▶ Provided text:
*** Begin section ***

Fernandina Beach, Fla.—The Nassau County Health Department (Nassau CHD) is reminding the public of the importance of preventing vector-borne diseases, which are spread through bites from mosquitoes and ticks. As summer approaches and Florida residents and visitors spend more time outdoors, the likelihood of people and animals becoming infected with vectorborne diseases increases. Campers, hunters, and others who spend time outside should take steps to protect themselves, and animal owners should take steps to protect their animals.

Mosquito-borne Disease

Beginning in May, Nassau CHD conducts county-wide surveillance in coordination with the arbovirus sentinel chicken flock program for mosquito-borne illnesses, including West Nile Virus (WNV), Eastern Equine Encephalitis virus (EEEV), and St. Louis encephalitis virus (SLEV), Highlands J virus (HJV) at six locations sites across Nassau County. Nassau CHD also monitors reports of veterinary cases of mosquito-borne illness. So far in 2019, no human or veterinary cases of mosquito-borne illnesses have been reported and no sentinel chickens have tested positive in Nassau County.

Nassau County residents and visitors should remain diligent in protecting themselves from mosquito bites by following these recommendations:

  • Drain standing water once or twice a week from flower pots, pool covers, pet water bowls, toys, or any other containers where sprinkler or rain water has collected to stop mosquitoes from multiplying. Discard old tires, drums, broken appliances, and other items that aren’t being used.

*** End section ***

▶ Data section:
*** Begin section ***

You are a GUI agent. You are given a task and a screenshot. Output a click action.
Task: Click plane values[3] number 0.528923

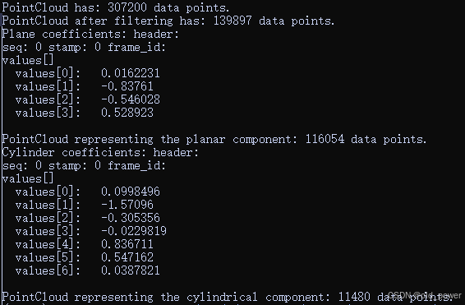tap(127, 113)
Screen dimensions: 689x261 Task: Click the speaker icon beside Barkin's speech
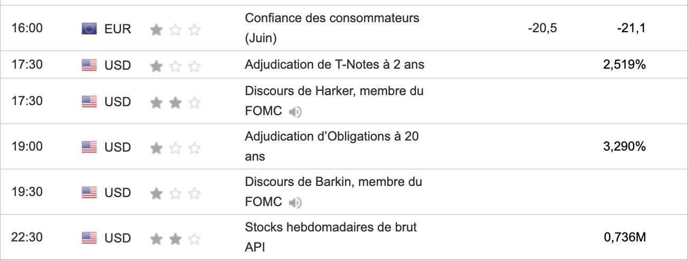(295, 202)
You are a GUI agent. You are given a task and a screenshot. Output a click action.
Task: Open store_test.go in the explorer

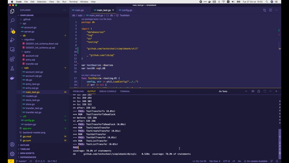pos(33,100)
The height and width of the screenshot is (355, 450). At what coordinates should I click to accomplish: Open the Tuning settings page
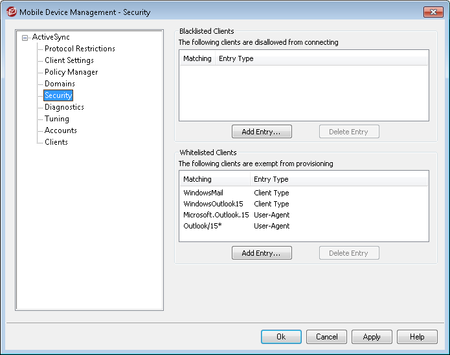(x=57, y=119)
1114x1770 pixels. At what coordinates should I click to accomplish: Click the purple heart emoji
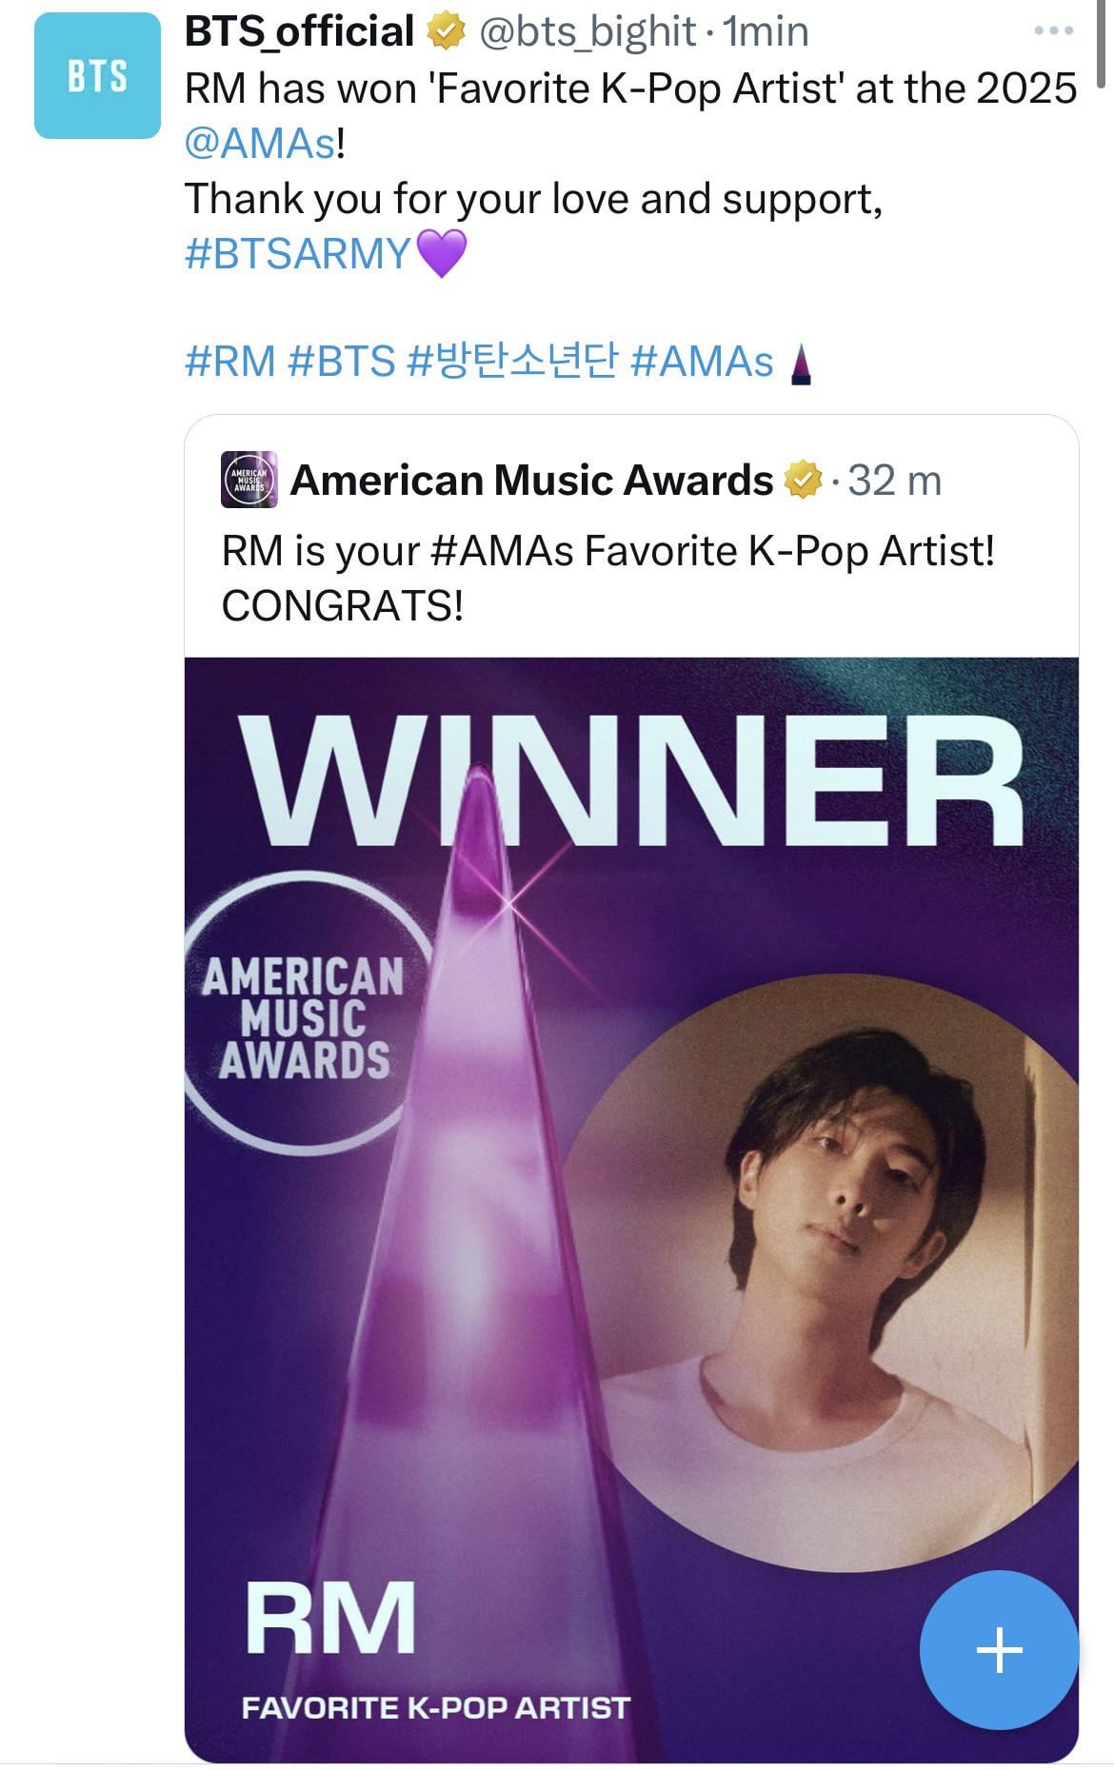pos(442,254)
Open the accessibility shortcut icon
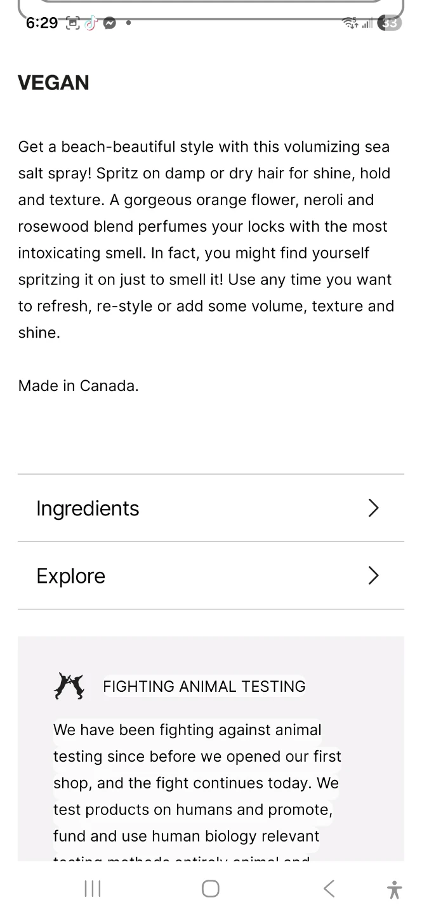 [394, 889]
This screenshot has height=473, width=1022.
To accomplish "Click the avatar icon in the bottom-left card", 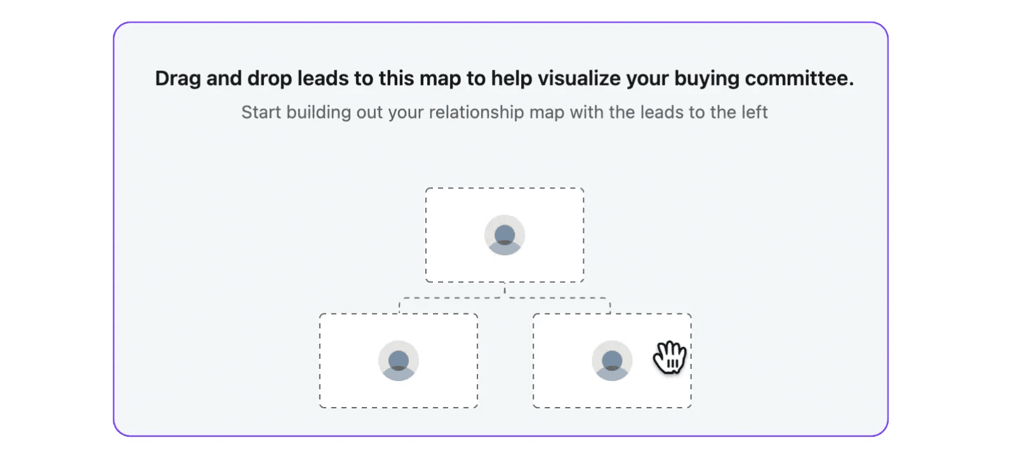I will (399, 361).
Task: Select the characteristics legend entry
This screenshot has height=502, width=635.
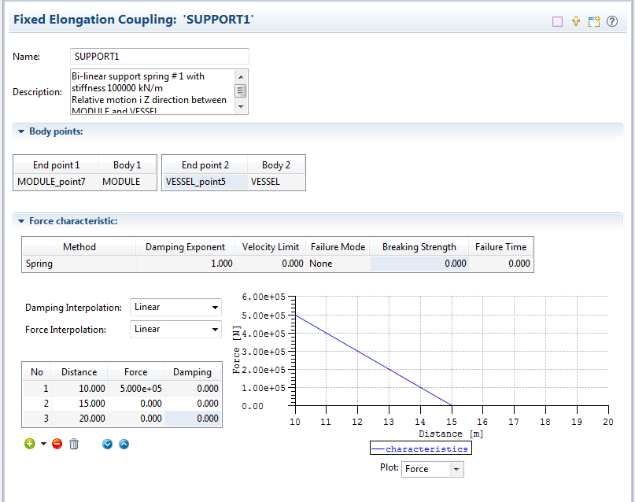Action: (x=420, y=447)
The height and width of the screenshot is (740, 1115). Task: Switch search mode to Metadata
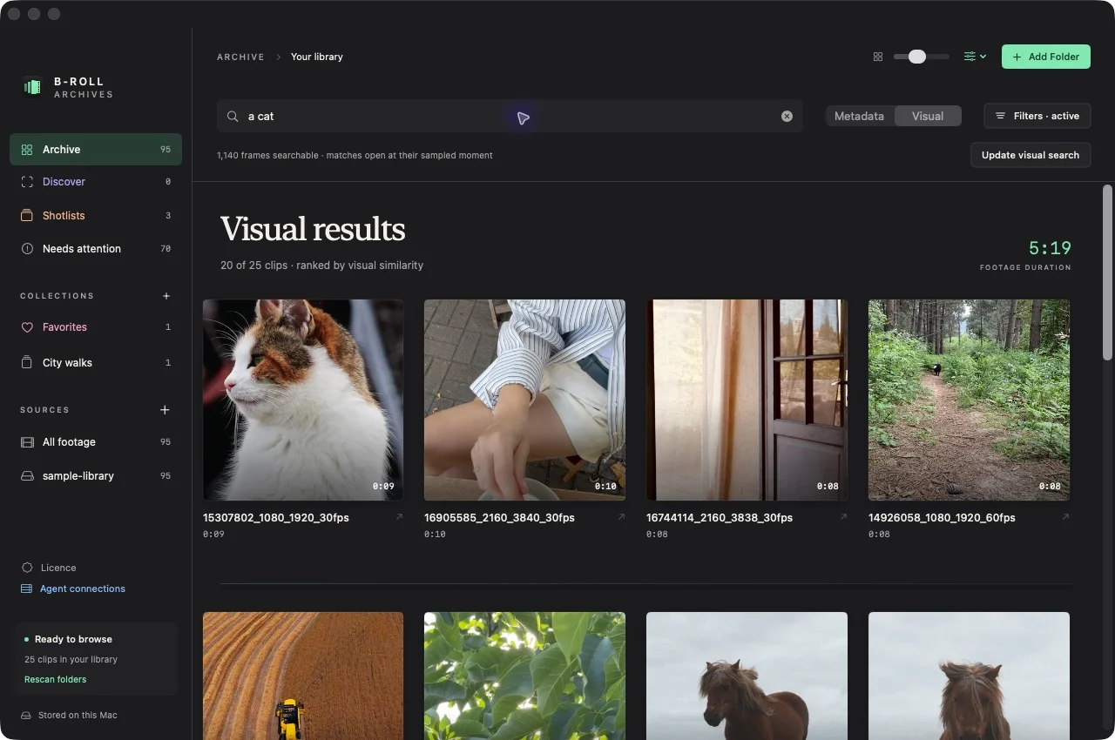click(859, 116)
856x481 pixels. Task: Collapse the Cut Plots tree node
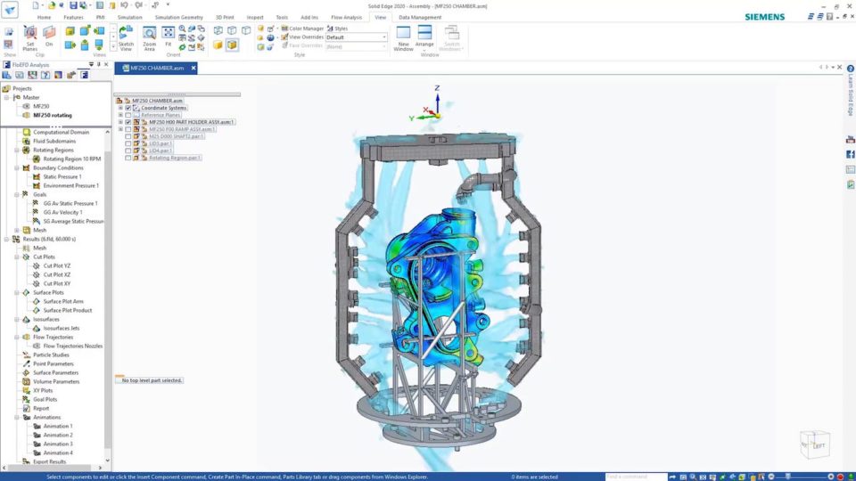[17, 257]

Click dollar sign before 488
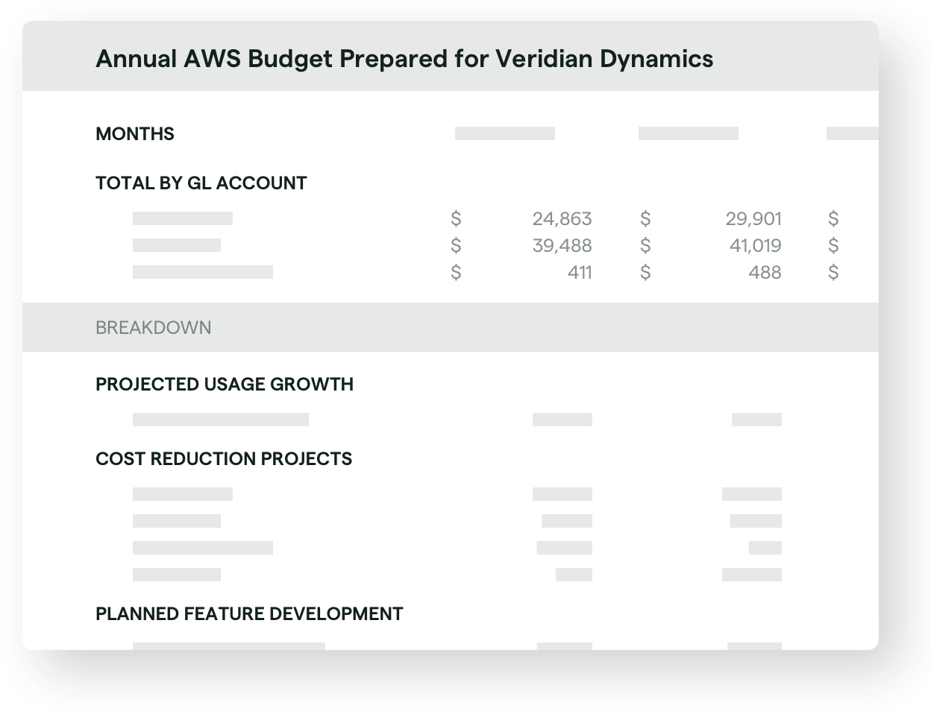[645, 272]
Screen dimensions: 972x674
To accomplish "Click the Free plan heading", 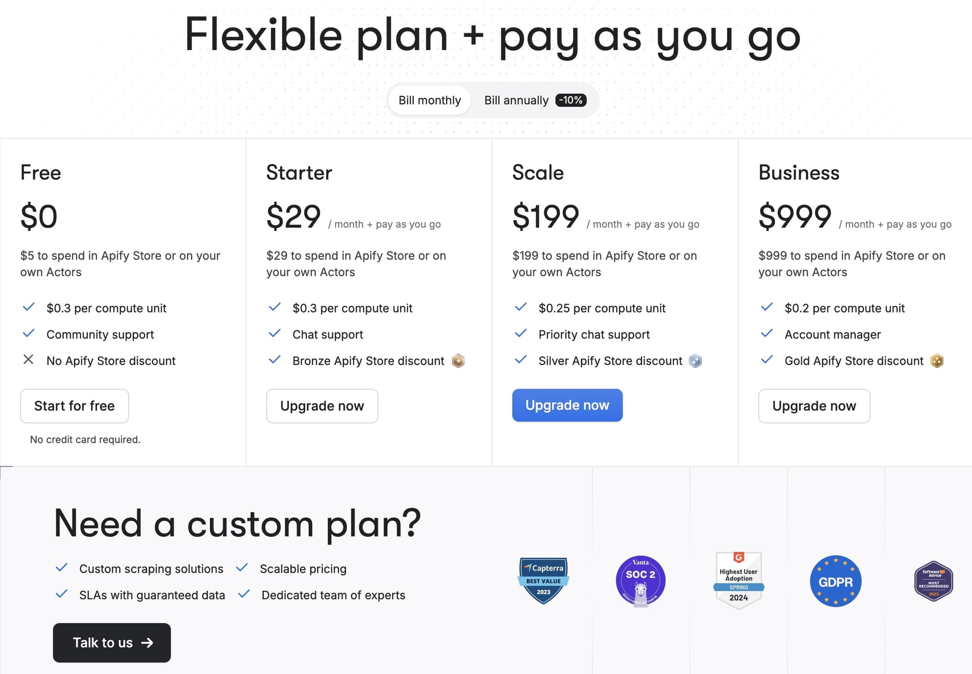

*** End section ***

▶ Directions:
1) List every mosquito-borne virus that the health department notice names as covered by the county-wide surveillance.
2) Output the passage of the health department notice starting with "Mosquito-borne Disease" and going on through "in Nassau County.", copied verbatim.

▶ Solution list:
1)
West Nile Virus (WNV)
Eastern Equine Encephalitis virus (EEEV)
St. Louis encephalitis virus (SLEV)
Highlands J virus (HJV)

2)
Mosquito-borne Disease

Beginning in May, Nassau CHD conducts county-wide surveillance in coordination with the arbovirus sentinel chicken flock program for mosquito-borne illnesses, including West Nile Virus (WNV), Eastern Equine Encephalitis virus (EEEV), and St. Louis encephalitis virus (SLEV), Highlands J virus (HJV) at six locations sites across Nassau County. Nassau CHD also monitors reports of veterinary cases of mosquito-borne illness. So far in 2019, no human or veterinary cases of mosquito-borne illnesses have been reported and no sentinel chickens have tested positive in Nassau County.